Dengan Ahlussunnah wal-jama’ah yang dipahami melalui manhaj al-fikr, menuntut adanya
perumusan ulang terhadap posisi manusia, baik di hadapan Tuhan maupun di sisi
manusia dan makhluk lainnya. Rumusan teologi ini tidak hanya membicarakan dan
membela Tuhan, baik yang berkaitan dengan keesaan, kekuasaan, keadilan maupun
sifat-sifat lainnya. Tetapi juga memberikan cakrawala yang luas dari aplikasi
sifat-sifat tersebut dalam kehidupan nyata manusia, seperti bagaimana sifat
keadilan Tuhan diterapkan dalam kehidupan sosial, ekonomi dan politik dalam
tatanan dunia modern. Jadi rumusan teologi ini tidak hanya membela Tuhan yang
“di sana”, tetapi juga membela manusia dan alam yang “di sini”, sebab membela
manusia di bumi adalah bagian utama dari membela Allah. Berkebudayaan dalam
bentuk kreasi, mencipta dan berperadaban adalah bagian dari proses manusia
berusaha menjadi hamba sejati Tuhan (Abdullah).
Mengenal Allah, bukanlah hal yang jauh dari diri manusia,
sebab Allah ada dalam diri kemanusiaan itu, sifat-sifat keilahian ada dalam
diri manusia sebagai wakil Allah (Khalifat
al-Allah). Implikasinya berwujud pada penegakkan nilai-nilai kemanusiaan
dan hak asasi manusia dengan penuh tanggung jawab. Baik secara individu melalui
perjuangan melahirkan kreatifitas, mencipta, untuk menebarkan kesejahteraan,
maupun penciptaan masyarakat yang otonom, mandiri dan tidak mudah digiring oleh kekuatan hegemonik apapun,
baik antar sesama manusia maupun dalam bentuk kebendaan.

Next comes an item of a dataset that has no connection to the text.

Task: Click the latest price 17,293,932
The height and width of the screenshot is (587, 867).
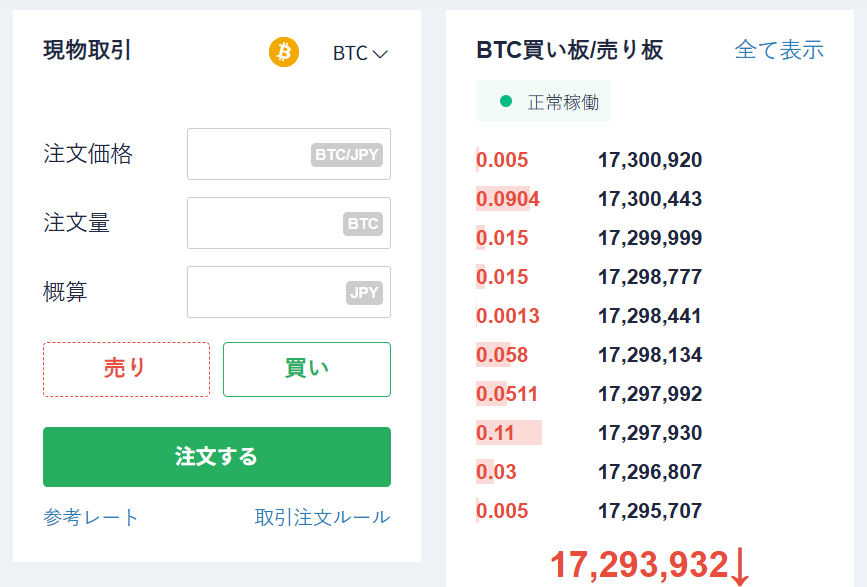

Rumusan dasar di atas, disebut sebagai Teologi
Antroposentrisme-Transendental, sebuah teologi yang meletakan manusia
sebagai subjek utama (khalifatullah fi
al-Arld) yang mewakili tugas-tugas ketuhanan di bumi, yang berjalan dan
berproses hidup dalam sumbu-poros keilahian. Manusia memiliki kemerdekaan dan
kekuatan untuk menentukan nasib dirinya berdasarkan amanah Tuhan. Rekayasa
kebudayaan sepenuhnya berada dalam tanggung jawab manusia, berdasarkan
inspirasi, petunjuk dan nilai-nilai ketuhanan. Karena tingginya derajat dan
nilai kemanusiaan ini, maka manusia memiliki tugas ketuhanan untuk melahirkan
sebuah tatanan masyarakat baru yang tidak ada penguasaan orang satu atas
lainnya.
Tugas khalifatullah
dalam rekayasa sosial bukan berarti reduksi melalui kemajuan tatanan yang
material-temporal, melainkan satu tata baru yang dinamis. Segala bentuk
kehidupan kebudayaan melalui pelaksanaan pencerahan yang berjalan, tidak boleh
dimutlakkan dan “mandeg”, melainkan harus berkembang terus menuju kepenuhan.

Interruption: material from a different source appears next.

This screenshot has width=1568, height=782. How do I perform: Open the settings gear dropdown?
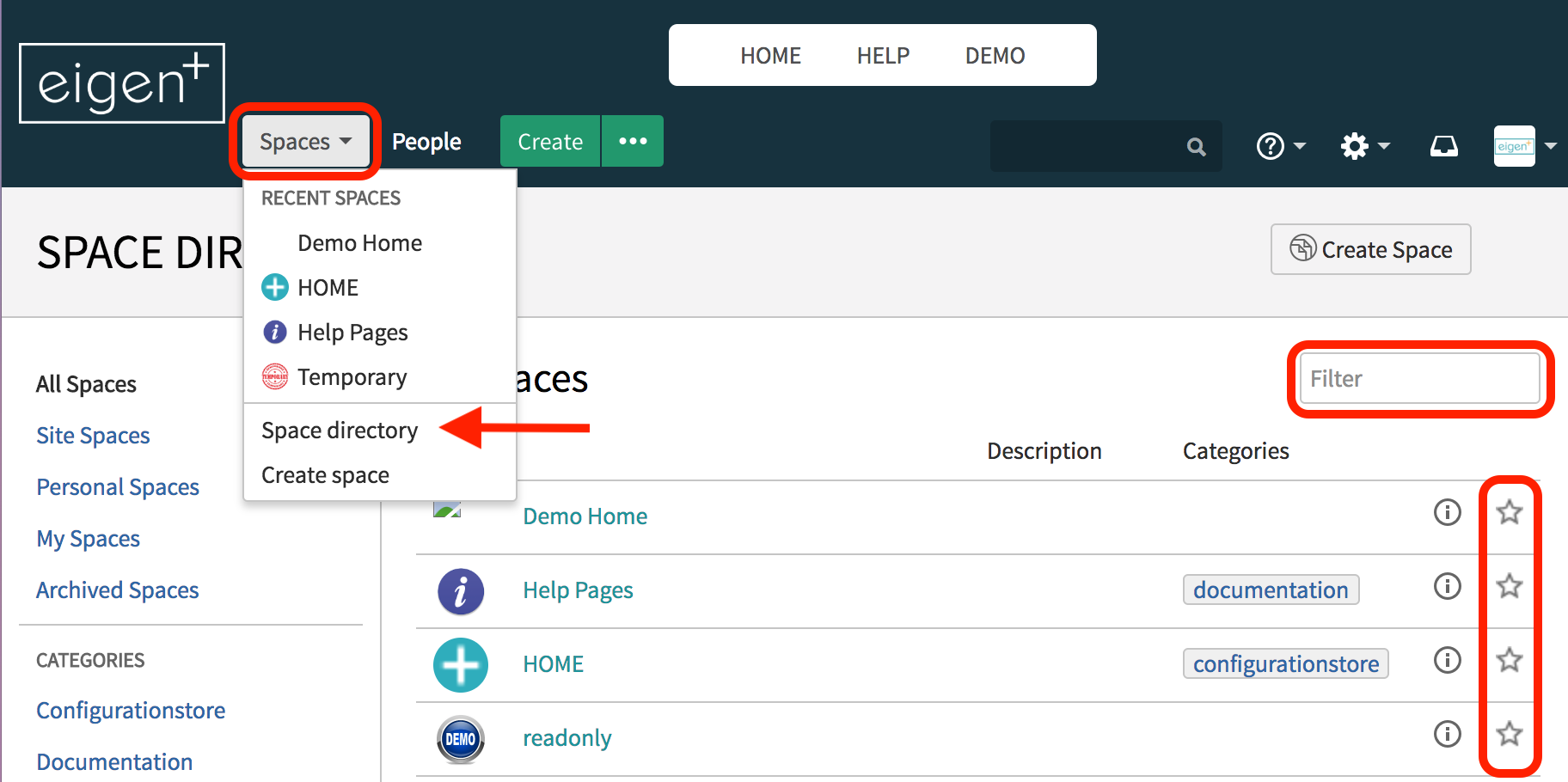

Memang proses pencerahan terjadi dalam peristiwa sejarah, tetapi tidak berhenti
di sana dan terus-menerus harus dikritik, agar kekhalifahan tidak menjadi
penuhanan atas manusia dan kebendaan.
Pemahaman Islam sebagai agama tauhid, kehadirannya di dunia
tidak terlepas dari teologi pembebasan. Islam datang untuk menegakkan kalimat Laa ilaaha illa Allah, tiada Tuhan selain Allah. Suatu keyakinan (aqidah) yang menempatkan kepercayaan
kepada Allah SWT secara transendental, dengan menisbikan tuntutan ketaatan
kepada segenap kekuasaan duniawi serta segala perbedaan manusia dengan berbagai
jenis kelamin, status sosial, warna kulit, dan lain sebagainya.
Teologi ini tidak menempatkan manusia di antara dua titik
yang kontradiktif: sebagai khalifatullah
yang mempunyai tugas memakmurkan dengan keadilan, dengan sebagai abdullah yang mempunyai tugas mengabdi dan menyembah Allah.
Akan tetapi, justru meletakkan manusia dalam totalitas khalifatullah sekaligus kesatuan dari proses abdullah.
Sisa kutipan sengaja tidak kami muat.